Los nuevos dueños de Sendje no tardaron en darse cuenta de que no serían capaces de cuidarla y me la trajeron a mí, ya semiconsciente para entonces. Un chimpancé se alimenta con la leche de su madre durante 18 meses, de manera que la resucité con leche en polvo complementada con vitaminas y calcio. Al cabo de una semana su piel había recobrado su brillo y Sendje ya era un bebé bastante activo.

Un joven chimpancé exige mucha atención. Hay que darle de comer y cambiarle los pañales tres veces durante la noche. Además, durante sus primeros 18 meses de vida, un chimpancé no se desprende de su madre u otro miembro de su comunidad. Para un "chimpsitter", eso no es tarea fácil. Dormir con una criatura peluda pegada al cuerpo durante una bochornosa noche tropical, o tomar una ducha con el constante acompañamiento de estridentes chillidos y mordeduras, son sino dos cosas a las cuales hay que acostumbrarse. Y no podía sacar a Sendje de la casa, por si acaso la gente pensara que yo tenía interés en otros animales capturados.

Una amiga que trabajaba en una compañía petrolera norteamericana me ayudó a encontrar dos personas para cuidar a Sendje durante el día y un jardín con muchos árboles que podía trepar.
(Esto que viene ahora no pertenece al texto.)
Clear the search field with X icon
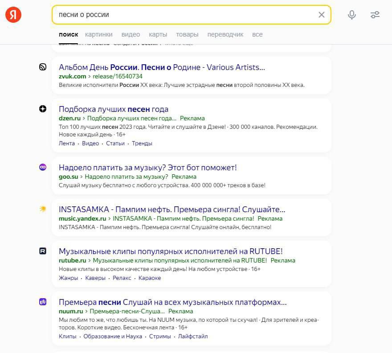The height and width of the screenshot is (353, 392). [x=322, y=15]
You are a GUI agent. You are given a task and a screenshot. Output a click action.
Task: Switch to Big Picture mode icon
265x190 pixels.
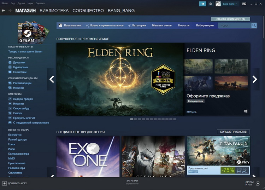(246, 4)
De noche, esa misma amiga y yo nos turnábamos para cuidarla. Pero esto no podía seguir por mucho tiempo: para cuando hubiera cumplido dos o tres años, Sendje se habría convertido en un animal de enorme fuerza, y hasta peligroso.

¿Qué esperanzas había para su futuro? No existen reservas naturales para animales en Guinea Ecuatorial, ni manera alguna de reintroducirla a la selva. Al cabo de muchas discusiones con expertos en primates, el Centro de Rescate de Chimpancés Sanaga Yong en el país vecino de Camerún acordó hacerse cargo de ella.
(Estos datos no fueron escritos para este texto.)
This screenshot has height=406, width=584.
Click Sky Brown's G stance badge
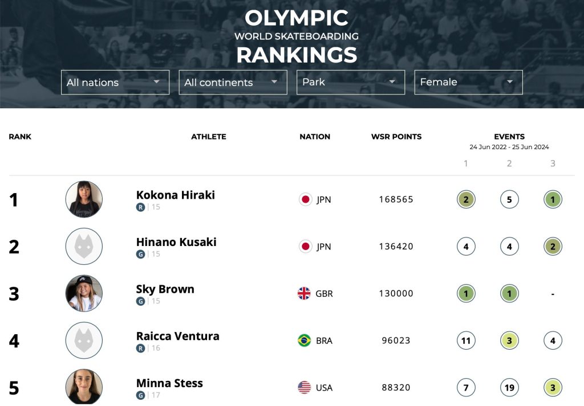(x=140, y=301)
Se administraron las vacunas requeridas y se procesaron los documentos de exportación e importación; el movimiento de especies protegidas entre países está estrictamente reglamentado. Finalmente, Sendje hizo el viaje en el jet de la compañía petrolera. Si se conserva en buena salud, podría vivir 50 años entre otros chimpancés en la reserva, y hasta podría ser madre algún día ella misma. Pero jamás podrá volver a la vida en la selva que había conocido.

La gente que compró a Sendje la salvó de la olla, pero al mismo tiempo contribuyó al problema del comercio en chimpancés huérfanos. Si los clientes potenciales rechazan las ofertas de los cazadores con bastante frecuencia, éstos comprenderán que capturar animales en peligro de extinción no merece la pena. También ayudaría si al fin se pusieran en vigor las leyes de protección de especies amenazadas. Si estas cosas se hicieran realidad, la triste experiencia de Sendje podría convertirse en una de las últimas de su tipo para uno de nuestros parientes biológicos más cercanos.